Screenshot grounding data:
--*--

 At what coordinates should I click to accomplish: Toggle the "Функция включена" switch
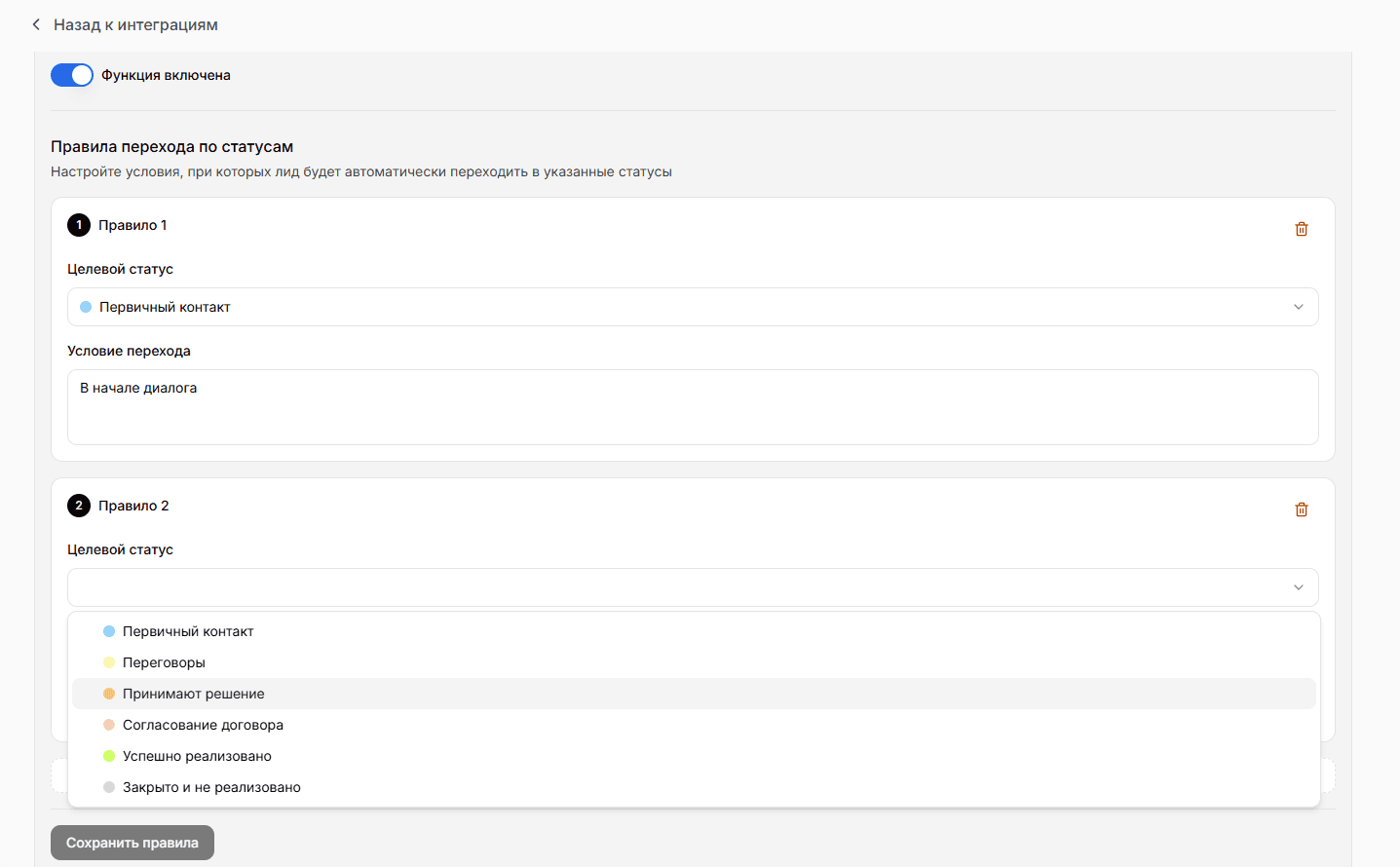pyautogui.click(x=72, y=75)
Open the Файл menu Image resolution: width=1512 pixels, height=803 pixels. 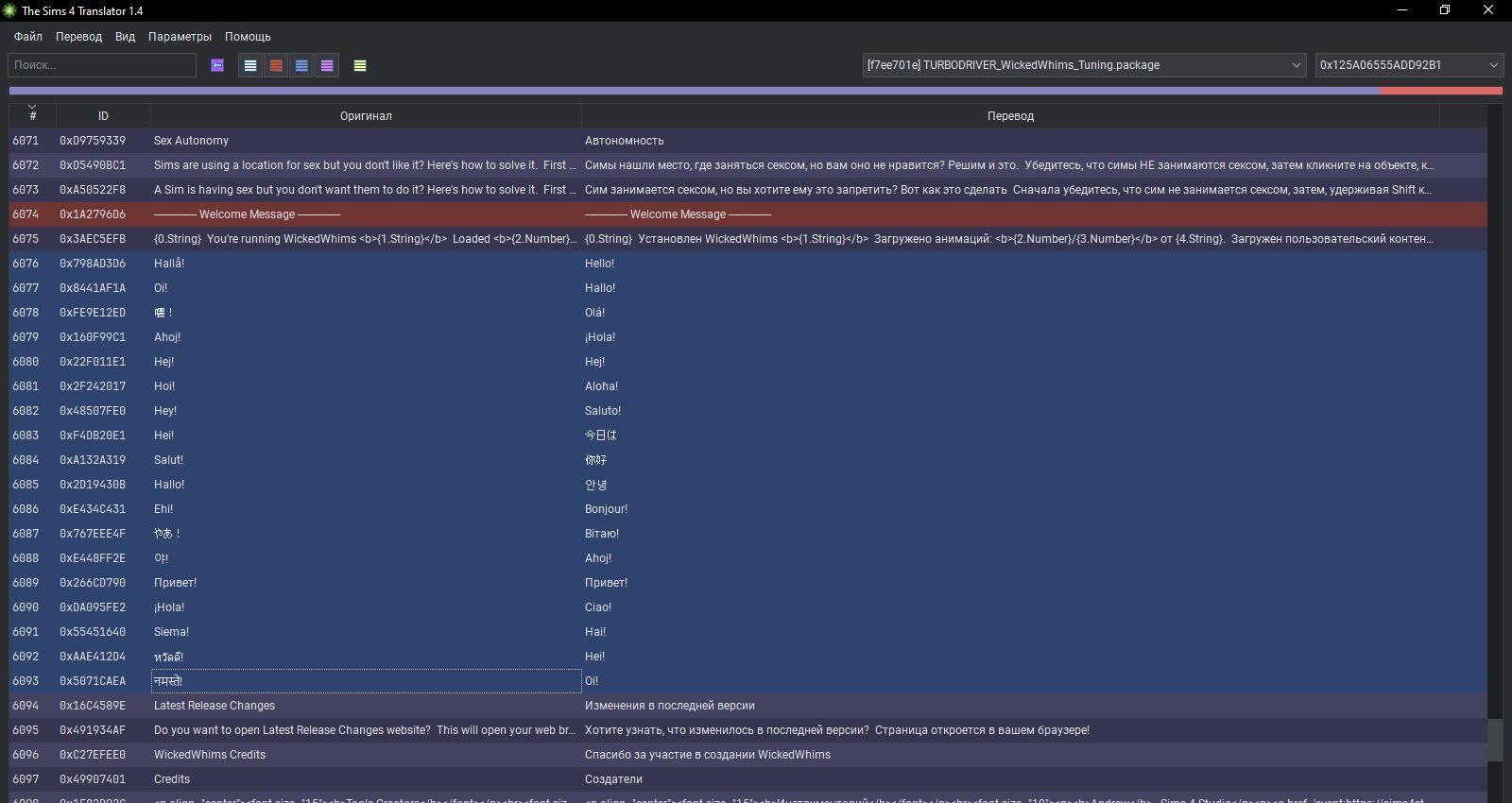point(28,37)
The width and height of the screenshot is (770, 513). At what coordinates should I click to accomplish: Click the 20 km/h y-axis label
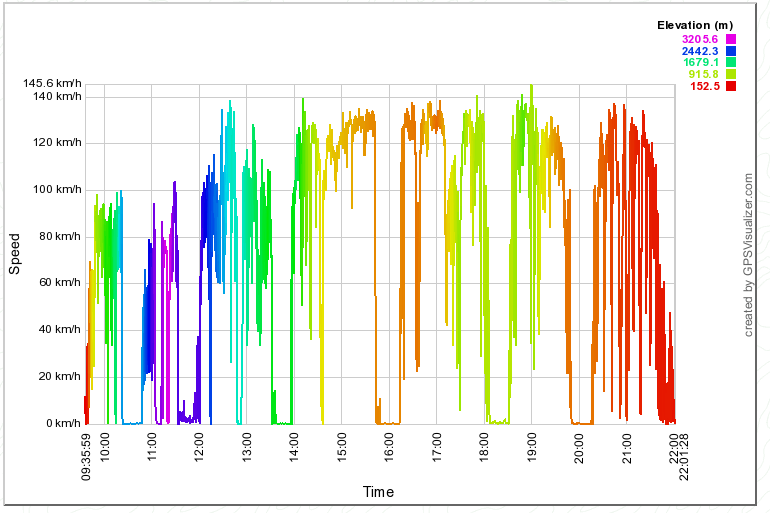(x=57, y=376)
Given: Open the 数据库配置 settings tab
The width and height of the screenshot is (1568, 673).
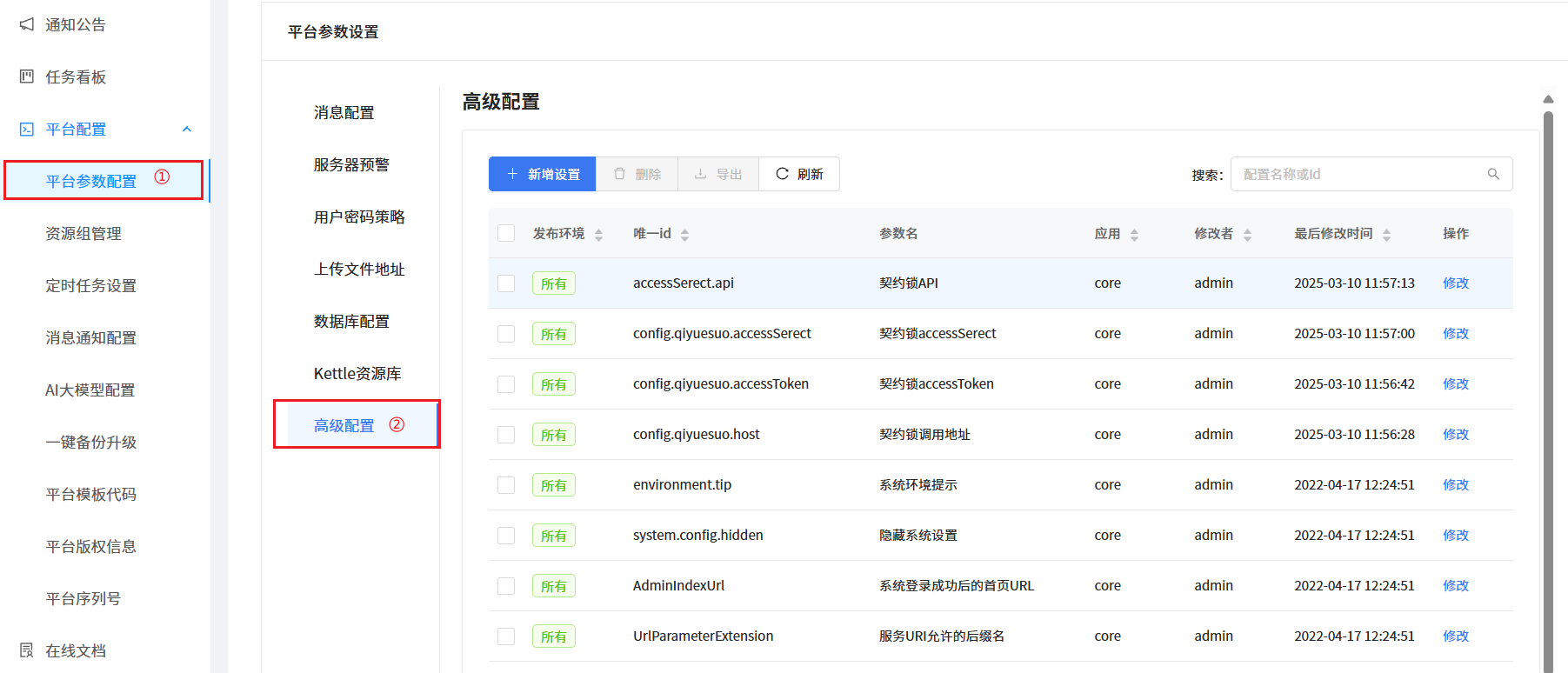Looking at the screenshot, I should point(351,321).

--*--

Exercise description: Leave every picture out and retype exactly the lines of the records above from the one holding "The width and height of the screenshot is (1568, 673)." through the last, both ends included and nothing besides.

Task solution:
The width and height of the screenshot is (1568, 673).
Looking at the screenshot, I should point(351,321).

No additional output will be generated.